Seemingly the sole government body policing tech platforms, the ol’ European Union, is now taking aim at desktop gaming’s biggest storefront, Steam, and its creator Valve.
The commission sent a “Statements of Objections” to Valve and five other video game publishers, raising a fuss over the companies’ habits of “geo-blocking” purchases, i.e. prohibiting users from using game activation codes purchased outside their country of residence.
Furthermore, the suit takes aim at Bandai Namco, Focus Home, Koch Media and ZeniMax for coming to agreements with game distributors, including Valve, that prevented consumers in some EU member states from being able to download titles that were available in other regions.
The commission claims these companies’ actions are in breach of EU antitrust rules. The letter comes after the EU opened an investigation more than two years ago.
“In a true Digital Single Market, European consumers should have the right to buy and play video games of their choice regardless of where they live in the EU. Consumers should not be prevented from shopping around between Member States to find the best available deal. Valve and the five PC video game publishers now have the chance to respond to our concerns,” Commissioner Margrethe Vestager said in a statement.

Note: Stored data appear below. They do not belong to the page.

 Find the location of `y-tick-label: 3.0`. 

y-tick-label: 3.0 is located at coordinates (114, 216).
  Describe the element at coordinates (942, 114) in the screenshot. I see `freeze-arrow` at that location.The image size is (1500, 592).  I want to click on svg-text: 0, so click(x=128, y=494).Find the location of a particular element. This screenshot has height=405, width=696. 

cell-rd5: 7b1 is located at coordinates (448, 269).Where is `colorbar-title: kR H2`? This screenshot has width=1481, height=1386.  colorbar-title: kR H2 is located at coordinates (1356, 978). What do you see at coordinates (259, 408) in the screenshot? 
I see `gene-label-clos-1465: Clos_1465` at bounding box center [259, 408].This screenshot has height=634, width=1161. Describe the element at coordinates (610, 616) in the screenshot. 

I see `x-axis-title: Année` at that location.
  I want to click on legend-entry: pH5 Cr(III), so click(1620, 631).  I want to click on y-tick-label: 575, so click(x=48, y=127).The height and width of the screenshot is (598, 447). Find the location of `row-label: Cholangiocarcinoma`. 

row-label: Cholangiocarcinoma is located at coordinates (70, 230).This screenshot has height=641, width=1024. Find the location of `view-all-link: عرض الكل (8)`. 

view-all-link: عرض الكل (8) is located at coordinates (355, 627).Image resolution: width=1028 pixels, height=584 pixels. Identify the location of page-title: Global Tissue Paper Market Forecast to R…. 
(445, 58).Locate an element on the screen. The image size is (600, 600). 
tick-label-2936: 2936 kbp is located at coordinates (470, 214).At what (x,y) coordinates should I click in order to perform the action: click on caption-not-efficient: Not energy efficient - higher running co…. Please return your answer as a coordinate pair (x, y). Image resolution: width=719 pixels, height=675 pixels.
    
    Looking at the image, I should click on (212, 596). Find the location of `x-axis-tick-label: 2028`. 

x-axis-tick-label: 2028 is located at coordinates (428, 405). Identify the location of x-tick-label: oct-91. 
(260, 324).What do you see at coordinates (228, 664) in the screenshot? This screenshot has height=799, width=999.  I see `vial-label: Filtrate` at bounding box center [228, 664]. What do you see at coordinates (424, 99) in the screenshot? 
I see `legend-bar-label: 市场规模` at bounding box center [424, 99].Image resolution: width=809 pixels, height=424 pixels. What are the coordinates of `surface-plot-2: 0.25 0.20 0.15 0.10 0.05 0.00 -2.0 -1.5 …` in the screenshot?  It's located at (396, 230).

As Valve’s multitude of online defenders have noted, there are some reasons why “geo-blocking” might make sense. Pushing regional sales can help game developers find audiences in new markets while keeping bread-and-butter markets paying full price to subsidize the rest. Keeping prices uniform across the globe can leave developers in a tricky position when it comes to finding the ideal price point.
It seems likely that these companies will look to make nice with the EU and keep their practice moving along elsewhere.
We have reached out to Valve for comment.